(OBJECTIF DE L'EXERCICE) Poursuivez, s'il vous plaît, le texte ci-dessous sur le rêve de Dante et sa première rencontre avec Béatrice, en reprenant juste après sa dernière phrase.

(PAGE)
= = = =
Mort et glorification

La dame gentille

La Pargoletta

Le refus de la dame gentille

La dame-pierre



. . . . . . . - o 0 o - . . . . . . .

   Selon le récit de la Vita Nuova, Dante aurait rencontré Béatrice alors qu’elle se promenait dans la rue, entre deux femmes âgées, vêtue de blanc. Elle avait le même âge que lui. Elle le salue avec une telle grâce qu’il en reste extasié, croyant voir un être céleste. Rentré chez lui, il se met au lit et dort, faisant le rêve que le sonnet rapporte.
   Or ce rêve ne semble pas correspondre à la rencontre avec Béatrice, tant il est étrange et effrayant : il s’agit d’une vision de cauchemar, qui peut difficilement se rapporter à une rencontre si douce et si céleste. En sachant que ce sonnet précède le récit de la Vita Nuova, il est logique de penser que le rêve se rapporte à une rencontre que le récit en prose veut faire oublier, la remplaçant par une scène de roman courtois. Mais quelle a donc été la première vraie rencontre du poète avec Béatrice ? Nous ne pouvons chercher à la connaître que par l’interprétation du rêve, comme ces « fidèles d’Amour », les poètes auxquels Dante avait envoyé son sonnet.

   Le rêve doit se rapporter à une rencontre d’amour, puisque c’est Amour en personne qui apparaît, tenant dans une main le cœur du poète, et la jeune-fille dormant dans ses bras. Béatrice dort dans le sommeil de l’adolescence, âge où elle ne peut rêver d’une union d’amour. De même, le poète ne peut rêver que d’une fille qui est dans le sommeil de cet âge et qui ne peut être réveillée que par son amour.
   Amour donne à manger à la jeune-fille le cœur du poète. Le symbole est ancien, parmi les plus primitives des images de l’amour. Mais le symbole censure l’acte qui transformera cette rencontre en échec d’amour : Dante, pris par la beauté de la jeune-fille et par son ingénuité, l’embrasse sur la bouche. Malgré la censure, on comprend facilement qu’une femme ne peut manger le cœur d’un homme que par un baiser. La jeune-fille a sans doute rêvé ce baiser dans le sommeil de son adolescence, mais cette fois elle se réveille dans la réalité. Elle prend conscience de franchir le seuil du rêve et de passer à un autre âge, mais elle ne peut que savourer ce cœur doucement. Complètement réveillée, elle prend peur et s’enfuit, laissant l’amoureux dans l’angoisse.
= = = =
(DONNÉES FOURNIES)
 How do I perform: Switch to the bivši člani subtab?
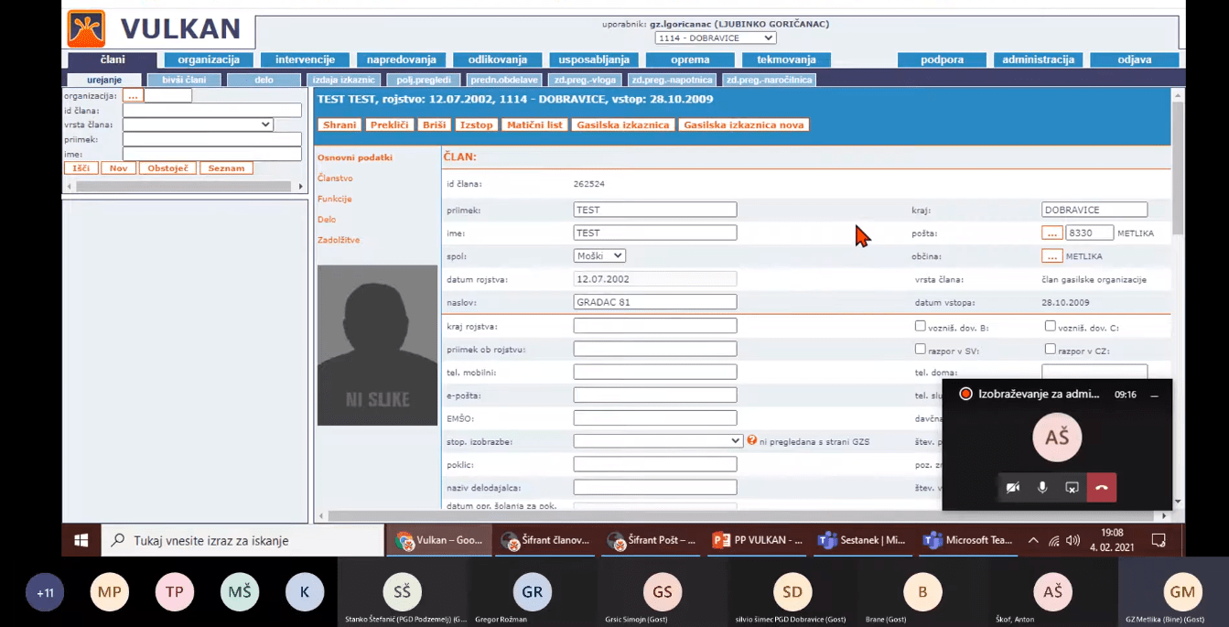click(x=184, y=80)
= = = =
(RÉPONSE ATTENDUE)
   Un baiser est donc à l’origine de l’histoire d’amour de Dante et de Béatrice. Cette affirmation peut étonner, si l’on pense que Dante a présenté Béatrice comme la femme ange et sauveur, et s’est refusé dans toute son œuvre à faire allusion au baiser. Il ne le nomme qu’une fois, dans l’enfer, le mettant dans la bouche de Francesca da Rimini : celle-ci raconte que Paolo, son amant, l’embrasse tout tremblant après avoir lu, dans le Roman de Lancelot, que celui-ci a embrassé Guenièvre sur la bouche. Mais quand on sait que, dans ce roman, ce n’est pas le héros mais la reine qui a l’initiative du baiser, on peut penser que Dante y projetait peut-être le baiser donné à Béatrice. Francesca serait alors l’ombre de Béatrice, au moins de celle qui, dans le premier élan d’amour, avait savouré ce baiser la liant à la personne de Dante.
   Il y aurait beaucoup à dire sur cette interprétation de Francesca da Rimini, mais cela suffit pour nous convaincre de l’impact de ce baiser sur la vie et l’œuvre poétique de Dante. En effet, Dante conçoit la Divine comédie sur la trame du voyage de l’amoureux à la rencontre de son aimée propre au Roman de la rose, mais ce voyage est un retour de purification, en laissant ce baiser dans l’enfer et lui-même, comme amant, mort à l’amour. Francesca est la Béatrice victime de l’amour, Béatrice, celle que le poète rencontre au paradis terrestre, est la Béatrice sublimée que le poète forge à partir de son refus à l’amour.

   Si la rencontre s’est déroulée ainsi, on comprend pourquoi Dante avait ressenti la nécessité de demander l’avis des « fidèles d’Amour » sur cette rencontre, sans en dévoiler le secret. Pouvait-il dire qu’Amour lui avait donné Béatrice comme dame ? Comment devait-il comprendre la fuite de la jeune-fille ?
   Laissons de côté les réponses de ses amis pour croire que Dante a eu la possibilité de rencontrer de nouveau Béatrice, car tous deux se considéraient comme liés par amour. Il est légitime de supposer que le poète a cherché à enlever toute peur de l’âme de la jeune-fille. On sait par le Traité d’amour de Chapelain que, dès le premier contact, la femme se méfie et à peur, tandis que l’amoureux s’efforce de l’apaiser et de l’instruire sur la légitimité et les lois de l’amour. Dante a dû expliquer à Béatrice que ce baiser avait été voulu par Amour, qui désormais les liait pour la vie, non par le mariage mais pour le plaisir et la beauté. Elle lui avait donné ce que d’autres femmes ne concèdent qu’à travers des épreuves, mais il était prêt à donner les preuves de fidélité d’amour que Béatrice aurait exigées.
   C’est à ce moment que Béatrice, bien éveillée dans sa conscience de femme, lui aurait imposé comme épreuve de supporter avec indifférence de n’être pas aimé par elle. Le poète accepta, mais il ne tarda pas à comprendre que la très gentille, celle qui avait nom Béatrice, ne cherchait que sa mort et que l’épreuve n’était qu’un jeu visant à le détourner d’elle.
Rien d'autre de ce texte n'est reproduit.